• _JOB_
Arrange the stretch of the listing from the line containing "You are a computer-use agent. Screen dimensions: 535x420" through the line containing "pyautogui.click(x=52, y=88)" as a Markdown table with the columns Row and Line, leaving out blank lines.

Element and text position data
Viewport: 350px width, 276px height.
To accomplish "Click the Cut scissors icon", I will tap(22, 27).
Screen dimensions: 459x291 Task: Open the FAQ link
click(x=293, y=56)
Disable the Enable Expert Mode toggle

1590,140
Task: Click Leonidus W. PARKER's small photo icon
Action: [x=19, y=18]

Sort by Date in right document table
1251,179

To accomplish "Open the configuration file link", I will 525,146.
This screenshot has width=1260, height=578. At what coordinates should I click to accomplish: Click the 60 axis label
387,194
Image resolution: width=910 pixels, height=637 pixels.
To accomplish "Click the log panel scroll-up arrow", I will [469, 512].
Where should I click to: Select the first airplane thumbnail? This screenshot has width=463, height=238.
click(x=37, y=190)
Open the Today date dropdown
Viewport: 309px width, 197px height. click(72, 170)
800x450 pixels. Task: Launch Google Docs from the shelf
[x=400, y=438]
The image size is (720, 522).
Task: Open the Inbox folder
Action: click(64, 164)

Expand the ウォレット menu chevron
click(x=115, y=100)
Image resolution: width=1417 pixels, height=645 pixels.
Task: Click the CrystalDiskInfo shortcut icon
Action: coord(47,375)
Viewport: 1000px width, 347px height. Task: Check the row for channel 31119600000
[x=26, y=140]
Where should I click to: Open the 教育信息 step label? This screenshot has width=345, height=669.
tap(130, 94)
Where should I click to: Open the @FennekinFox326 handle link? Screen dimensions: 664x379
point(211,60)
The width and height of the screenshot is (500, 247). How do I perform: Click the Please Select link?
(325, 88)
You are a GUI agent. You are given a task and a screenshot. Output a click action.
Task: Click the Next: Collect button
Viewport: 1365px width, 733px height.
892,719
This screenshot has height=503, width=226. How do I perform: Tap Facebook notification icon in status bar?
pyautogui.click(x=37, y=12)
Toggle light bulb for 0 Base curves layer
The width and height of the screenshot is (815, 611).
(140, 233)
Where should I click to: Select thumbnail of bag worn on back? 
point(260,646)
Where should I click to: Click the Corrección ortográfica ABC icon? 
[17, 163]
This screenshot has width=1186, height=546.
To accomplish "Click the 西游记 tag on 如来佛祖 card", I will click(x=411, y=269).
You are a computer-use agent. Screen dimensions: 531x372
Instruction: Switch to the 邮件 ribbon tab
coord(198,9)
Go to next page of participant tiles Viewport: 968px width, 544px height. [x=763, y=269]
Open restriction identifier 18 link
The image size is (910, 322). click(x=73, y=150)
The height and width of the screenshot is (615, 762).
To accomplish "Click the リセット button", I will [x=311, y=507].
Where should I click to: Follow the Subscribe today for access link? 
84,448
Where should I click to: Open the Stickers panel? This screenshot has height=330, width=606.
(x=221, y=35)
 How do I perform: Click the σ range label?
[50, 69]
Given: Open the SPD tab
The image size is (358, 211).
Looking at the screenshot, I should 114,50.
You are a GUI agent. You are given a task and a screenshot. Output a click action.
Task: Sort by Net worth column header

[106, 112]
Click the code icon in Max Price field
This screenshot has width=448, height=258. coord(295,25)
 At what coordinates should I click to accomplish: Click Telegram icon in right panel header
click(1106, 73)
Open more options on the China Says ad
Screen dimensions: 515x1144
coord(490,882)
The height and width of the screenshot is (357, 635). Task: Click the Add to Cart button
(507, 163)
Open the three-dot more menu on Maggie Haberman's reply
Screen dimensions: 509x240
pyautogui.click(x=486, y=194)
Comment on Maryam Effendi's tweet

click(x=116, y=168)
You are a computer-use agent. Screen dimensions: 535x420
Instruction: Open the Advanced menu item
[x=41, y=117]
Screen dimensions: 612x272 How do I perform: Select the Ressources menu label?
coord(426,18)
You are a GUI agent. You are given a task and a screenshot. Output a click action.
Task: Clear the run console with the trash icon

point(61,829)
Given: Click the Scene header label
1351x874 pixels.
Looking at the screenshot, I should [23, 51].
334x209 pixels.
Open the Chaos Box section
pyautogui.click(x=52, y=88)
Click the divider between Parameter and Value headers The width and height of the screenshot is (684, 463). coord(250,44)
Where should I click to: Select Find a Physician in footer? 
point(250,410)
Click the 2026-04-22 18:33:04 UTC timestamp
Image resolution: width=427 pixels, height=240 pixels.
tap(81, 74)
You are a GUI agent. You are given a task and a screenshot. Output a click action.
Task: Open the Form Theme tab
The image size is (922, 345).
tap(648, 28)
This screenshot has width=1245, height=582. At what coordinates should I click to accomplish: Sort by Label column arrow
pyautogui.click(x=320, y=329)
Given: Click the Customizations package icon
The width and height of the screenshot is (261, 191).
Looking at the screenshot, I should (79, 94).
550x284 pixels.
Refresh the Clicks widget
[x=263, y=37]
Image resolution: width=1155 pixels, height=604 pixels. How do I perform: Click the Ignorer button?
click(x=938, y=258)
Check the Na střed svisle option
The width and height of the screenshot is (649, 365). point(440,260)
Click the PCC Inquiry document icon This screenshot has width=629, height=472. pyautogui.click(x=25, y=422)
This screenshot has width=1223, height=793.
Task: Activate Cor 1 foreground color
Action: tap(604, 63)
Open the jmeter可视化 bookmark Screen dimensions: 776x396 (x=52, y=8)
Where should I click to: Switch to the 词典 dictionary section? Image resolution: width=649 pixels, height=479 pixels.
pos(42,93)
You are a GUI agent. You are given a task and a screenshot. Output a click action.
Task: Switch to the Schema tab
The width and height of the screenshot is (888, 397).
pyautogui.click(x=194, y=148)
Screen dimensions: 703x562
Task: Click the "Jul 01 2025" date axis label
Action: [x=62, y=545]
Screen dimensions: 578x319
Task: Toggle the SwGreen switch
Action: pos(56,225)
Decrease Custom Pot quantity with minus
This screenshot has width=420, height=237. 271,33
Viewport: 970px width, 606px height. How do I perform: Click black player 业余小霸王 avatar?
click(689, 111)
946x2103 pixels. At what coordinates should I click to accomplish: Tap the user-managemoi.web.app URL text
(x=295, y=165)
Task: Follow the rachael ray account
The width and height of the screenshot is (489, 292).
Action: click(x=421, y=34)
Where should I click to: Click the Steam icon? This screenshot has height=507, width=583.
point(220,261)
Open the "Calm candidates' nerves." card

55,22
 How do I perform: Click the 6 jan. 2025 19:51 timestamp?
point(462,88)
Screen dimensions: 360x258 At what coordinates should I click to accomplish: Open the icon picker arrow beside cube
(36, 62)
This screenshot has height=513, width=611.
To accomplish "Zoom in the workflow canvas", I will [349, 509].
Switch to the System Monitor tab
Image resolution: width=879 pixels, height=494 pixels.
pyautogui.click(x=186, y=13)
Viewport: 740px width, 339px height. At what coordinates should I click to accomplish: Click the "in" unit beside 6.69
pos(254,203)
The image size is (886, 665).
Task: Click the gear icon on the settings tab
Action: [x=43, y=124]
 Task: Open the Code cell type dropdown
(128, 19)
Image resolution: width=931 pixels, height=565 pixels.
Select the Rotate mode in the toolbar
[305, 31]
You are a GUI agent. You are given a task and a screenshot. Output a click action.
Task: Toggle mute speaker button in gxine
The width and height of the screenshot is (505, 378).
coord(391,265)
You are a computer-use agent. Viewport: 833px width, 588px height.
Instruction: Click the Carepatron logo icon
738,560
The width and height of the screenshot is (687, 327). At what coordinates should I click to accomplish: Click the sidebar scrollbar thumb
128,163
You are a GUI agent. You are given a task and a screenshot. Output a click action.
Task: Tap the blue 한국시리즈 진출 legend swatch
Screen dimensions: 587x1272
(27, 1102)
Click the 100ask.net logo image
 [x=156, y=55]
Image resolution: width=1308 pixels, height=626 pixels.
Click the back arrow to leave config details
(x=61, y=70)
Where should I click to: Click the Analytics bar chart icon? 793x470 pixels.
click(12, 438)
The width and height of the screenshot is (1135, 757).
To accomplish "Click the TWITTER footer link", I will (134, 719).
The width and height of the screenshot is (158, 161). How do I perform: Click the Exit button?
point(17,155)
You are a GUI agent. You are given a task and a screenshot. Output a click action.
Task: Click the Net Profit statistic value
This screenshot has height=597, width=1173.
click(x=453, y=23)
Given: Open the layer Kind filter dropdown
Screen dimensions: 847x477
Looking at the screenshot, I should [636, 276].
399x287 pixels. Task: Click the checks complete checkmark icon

• _SOLVED PROBLEM_
| Row | Line |
|---|---|
| 1 | You are a computer-use agent. Screen dimensions: 535x420 |
| 2 | Instruction: Open the Advanced menu item |
| 3 | [x=41, y=117] |
| 4 | Screen dimensions: 612x272 How do I perform: Select the Ressources menu label? |
| 5 | coord(426,18) |
| 6 | You are a GUI agent. You are given a task and a screenshot. Output a click action. |
| 7 | Task: Clear the run console with the trash icon |
| 8 | point(61,829) |
| 9 | Given: Click the Scene header label |
| 10 | 1351x874 pixels. |
| 11 | Looking at the screenshot, I should [23, 51]. |
| 12 | 334x209 pixels. |
| 13 | Open the Chaos Box section |
| 14 | pyautogui.click(x=52, y=88) |